待完成任务:
a) 请把阅读材料中从“Write a function”起一直到“一对标志一对，防止重复计数。”为止的文字原样照录一遍。
b) 根据阅读材料，函数返回提示时分别用哪个字母表示bulls、哪个字母表示cows？

阅读材料:
----
(java)Bulls and Cows

You are playing the following Bulls and Cows game with your friend: You write down a number and ask your friend to guess what the number is. Each time your friend makes a guess, you provide a hint that indicates how many digits in said guess match your secret number exactly in both digit and position (called "bulls") and how many digits match the secret number but locate in the wrong position (called "cows"). Your friend will use successive guesses and hints to eventually derive the secret number.

For example:

Secret number:  "1807"
Friend's guess: "7810"

Hint:  1  bull and  3  cows. (The bull is  8 , the cows are  0 ,  1  and  7 .)

Write a function to return a hint according to the secret number and friend's guess, use A to indicate the bulls and B to indicate the cows. In the above example, your function should return "1A3B".

Please note that both secret number and friend's guess may contain duplicate digits, for example:

Secret number:  "1123"
Friend's guess: "0111"

In this case, the 1st  1  in friend's guess is a bull, the 2nd or 3rd  1  is a cow, and your function should return  "1A1B" .

You may assume that the secret number and your friend's guess only contain digits, and their lengths are always equal.

思路:设置两个flag数组，flag1和flag2,，分别表示secret中的位置和guess中的位置是否被计数过。

先遍历一遍secret和guess早出相同位置上相同元素的个数。并将这些位的flag1和flag2标志为1,。然后再遍历secret和guess寻找不同位置上相同元素的个数，找到一对标志一对，防止重复计数。

代码如下(已通过leetcode)

public class Solution {
   public String getHint(String secret, String guess) {
    int countA=0,countB=0;
    int[] flag1=new int[secret.length()];
    int[] flag2=new int[secret.length()];
    int i=0,j=0;
    for(int k=0;k<secret.length();k++) {
    if(secret.charAt(k)==guess.charAt(k)) {
    countA++;
    flag1[k]=1;
    flag2[k]=1;
    }
    }
    for(i=0;i<secret.length();i++) {
    for(j=0;j<secret.length();j++) {
    if(flag1[i]!=0) break;
    else {
    if(flag2[j]!=0) continue;
    else {
    if(secret.charAt(i)==guess.charAt(j)) {
    if(i!=j) {
    countB++;
    flag1[i]=1;
    flag2[j]=1;
    } 
    }
    }
    }
    }
    }
    return countA+"A"+countB+"B";
   }
}
----
数据部分:
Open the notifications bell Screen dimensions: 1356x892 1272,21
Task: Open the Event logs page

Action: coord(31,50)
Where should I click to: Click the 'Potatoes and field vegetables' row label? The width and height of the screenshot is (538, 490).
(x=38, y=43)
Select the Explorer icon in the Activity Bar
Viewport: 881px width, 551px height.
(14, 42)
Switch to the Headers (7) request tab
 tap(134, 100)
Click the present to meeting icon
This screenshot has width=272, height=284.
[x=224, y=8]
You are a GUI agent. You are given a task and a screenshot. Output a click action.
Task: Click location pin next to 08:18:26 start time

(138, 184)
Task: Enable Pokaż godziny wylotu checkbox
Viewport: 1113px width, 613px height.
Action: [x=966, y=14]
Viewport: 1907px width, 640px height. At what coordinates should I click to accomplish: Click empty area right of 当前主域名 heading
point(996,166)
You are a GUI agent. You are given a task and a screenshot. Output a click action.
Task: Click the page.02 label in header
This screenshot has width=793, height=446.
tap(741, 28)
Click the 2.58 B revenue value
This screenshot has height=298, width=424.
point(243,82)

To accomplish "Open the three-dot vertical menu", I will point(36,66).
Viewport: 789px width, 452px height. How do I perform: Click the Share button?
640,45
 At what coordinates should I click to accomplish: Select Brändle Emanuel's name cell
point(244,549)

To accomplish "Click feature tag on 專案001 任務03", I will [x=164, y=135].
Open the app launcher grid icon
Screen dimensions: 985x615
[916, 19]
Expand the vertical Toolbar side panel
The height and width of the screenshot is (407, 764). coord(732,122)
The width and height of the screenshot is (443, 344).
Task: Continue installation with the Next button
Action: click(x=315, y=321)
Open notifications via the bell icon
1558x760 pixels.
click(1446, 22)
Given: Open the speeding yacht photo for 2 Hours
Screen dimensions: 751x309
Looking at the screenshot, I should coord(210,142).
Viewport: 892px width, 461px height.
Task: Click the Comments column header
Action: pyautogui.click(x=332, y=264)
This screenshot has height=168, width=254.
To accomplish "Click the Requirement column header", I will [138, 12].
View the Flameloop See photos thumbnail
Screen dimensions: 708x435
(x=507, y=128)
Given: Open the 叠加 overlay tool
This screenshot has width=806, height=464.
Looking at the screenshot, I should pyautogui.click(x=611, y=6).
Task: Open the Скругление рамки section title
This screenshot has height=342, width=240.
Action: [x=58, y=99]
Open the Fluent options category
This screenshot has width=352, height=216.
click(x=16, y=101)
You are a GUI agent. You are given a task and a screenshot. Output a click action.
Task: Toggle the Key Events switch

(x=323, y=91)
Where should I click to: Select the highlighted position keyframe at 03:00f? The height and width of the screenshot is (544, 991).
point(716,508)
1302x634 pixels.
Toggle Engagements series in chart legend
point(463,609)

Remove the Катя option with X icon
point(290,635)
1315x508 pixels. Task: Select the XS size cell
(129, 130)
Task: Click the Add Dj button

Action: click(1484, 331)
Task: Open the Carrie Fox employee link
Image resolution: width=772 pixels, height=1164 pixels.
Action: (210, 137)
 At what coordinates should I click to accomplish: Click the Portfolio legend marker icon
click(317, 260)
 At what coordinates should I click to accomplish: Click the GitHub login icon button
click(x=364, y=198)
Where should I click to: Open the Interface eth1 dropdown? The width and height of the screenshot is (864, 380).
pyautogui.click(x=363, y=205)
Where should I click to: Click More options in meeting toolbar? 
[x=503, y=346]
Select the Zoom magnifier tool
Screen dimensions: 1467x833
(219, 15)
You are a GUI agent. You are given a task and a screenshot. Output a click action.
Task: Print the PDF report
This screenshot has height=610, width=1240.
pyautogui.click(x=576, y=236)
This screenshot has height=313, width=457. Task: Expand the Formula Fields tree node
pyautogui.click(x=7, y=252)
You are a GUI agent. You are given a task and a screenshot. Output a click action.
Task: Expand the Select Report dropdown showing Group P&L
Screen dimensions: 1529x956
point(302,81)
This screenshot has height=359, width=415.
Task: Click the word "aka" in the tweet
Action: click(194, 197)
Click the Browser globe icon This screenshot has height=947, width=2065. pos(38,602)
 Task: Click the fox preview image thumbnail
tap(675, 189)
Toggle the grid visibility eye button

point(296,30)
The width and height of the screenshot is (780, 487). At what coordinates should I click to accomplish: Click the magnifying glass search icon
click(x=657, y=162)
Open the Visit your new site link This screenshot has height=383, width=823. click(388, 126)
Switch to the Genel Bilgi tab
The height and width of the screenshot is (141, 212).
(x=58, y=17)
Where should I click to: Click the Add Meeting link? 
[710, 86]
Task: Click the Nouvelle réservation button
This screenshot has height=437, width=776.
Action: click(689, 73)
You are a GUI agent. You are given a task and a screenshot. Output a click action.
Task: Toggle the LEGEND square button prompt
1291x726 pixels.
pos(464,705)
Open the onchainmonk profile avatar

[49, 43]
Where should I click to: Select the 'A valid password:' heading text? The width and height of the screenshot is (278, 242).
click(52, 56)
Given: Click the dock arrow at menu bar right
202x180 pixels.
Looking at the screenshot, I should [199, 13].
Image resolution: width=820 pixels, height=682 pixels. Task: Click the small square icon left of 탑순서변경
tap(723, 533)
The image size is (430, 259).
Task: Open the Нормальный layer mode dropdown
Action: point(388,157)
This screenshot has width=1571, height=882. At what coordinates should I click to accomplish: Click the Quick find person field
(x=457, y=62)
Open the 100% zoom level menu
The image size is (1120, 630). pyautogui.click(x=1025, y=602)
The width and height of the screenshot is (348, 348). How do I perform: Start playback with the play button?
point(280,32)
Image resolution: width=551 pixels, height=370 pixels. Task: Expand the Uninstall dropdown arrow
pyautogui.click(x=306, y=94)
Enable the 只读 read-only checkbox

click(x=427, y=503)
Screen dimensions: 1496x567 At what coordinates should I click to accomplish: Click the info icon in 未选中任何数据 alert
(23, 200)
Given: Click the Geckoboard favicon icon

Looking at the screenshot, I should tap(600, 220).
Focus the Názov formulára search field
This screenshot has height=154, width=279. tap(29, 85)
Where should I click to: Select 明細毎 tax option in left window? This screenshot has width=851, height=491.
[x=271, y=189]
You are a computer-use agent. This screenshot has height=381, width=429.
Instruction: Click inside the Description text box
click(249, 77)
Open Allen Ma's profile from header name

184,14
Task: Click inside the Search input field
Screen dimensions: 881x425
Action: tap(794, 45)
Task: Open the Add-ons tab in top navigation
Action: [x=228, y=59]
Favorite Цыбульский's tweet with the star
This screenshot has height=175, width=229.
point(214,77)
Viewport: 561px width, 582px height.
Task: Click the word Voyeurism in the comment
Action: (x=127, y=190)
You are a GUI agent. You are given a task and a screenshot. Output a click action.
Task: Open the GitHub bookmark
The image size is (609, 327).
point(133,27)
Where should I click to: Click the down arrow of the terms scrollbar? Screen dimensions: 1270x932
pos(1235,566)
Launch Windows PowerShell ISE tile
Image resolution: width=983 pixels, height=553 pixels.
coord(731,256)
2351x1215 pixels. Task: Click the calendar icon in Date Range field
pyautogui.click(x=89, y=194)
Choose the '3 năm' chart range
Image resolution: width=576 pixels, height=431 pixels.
----
练习结果:
a)
Write a function to return a hint according to the secret number and friend's guess, use A to indicate the bulls and B to indicate the cows. In the above example, your function should return "1A3B".

Please note that both secret number and friend's guess may contain duplicate digits, for example:

Secret number:  "1123"
Friend's guess: "0111"

In this case, the 1st  1  in friend's guess is a bull, the 2nd or 3rd  1  is a cow, and your function should return  "1A1B" .

You may assume that the secret number and your friend's guess only contain digits, and their lengths are always equal.

思路:设置两个flag数组，flag1和flag2,，分别表示secret中的位置和guess中的位置是否被计数过。

先遍历一遍secret和guess早出相同位置上相同元素的个数。并将这些位的flag1和flag2标志为1,。然后再遍历secret和guess寻找不同位置上相同元素的个数，找到一对标志一对，防止重复计数。

b) 用A表示bulls，用B表示cows。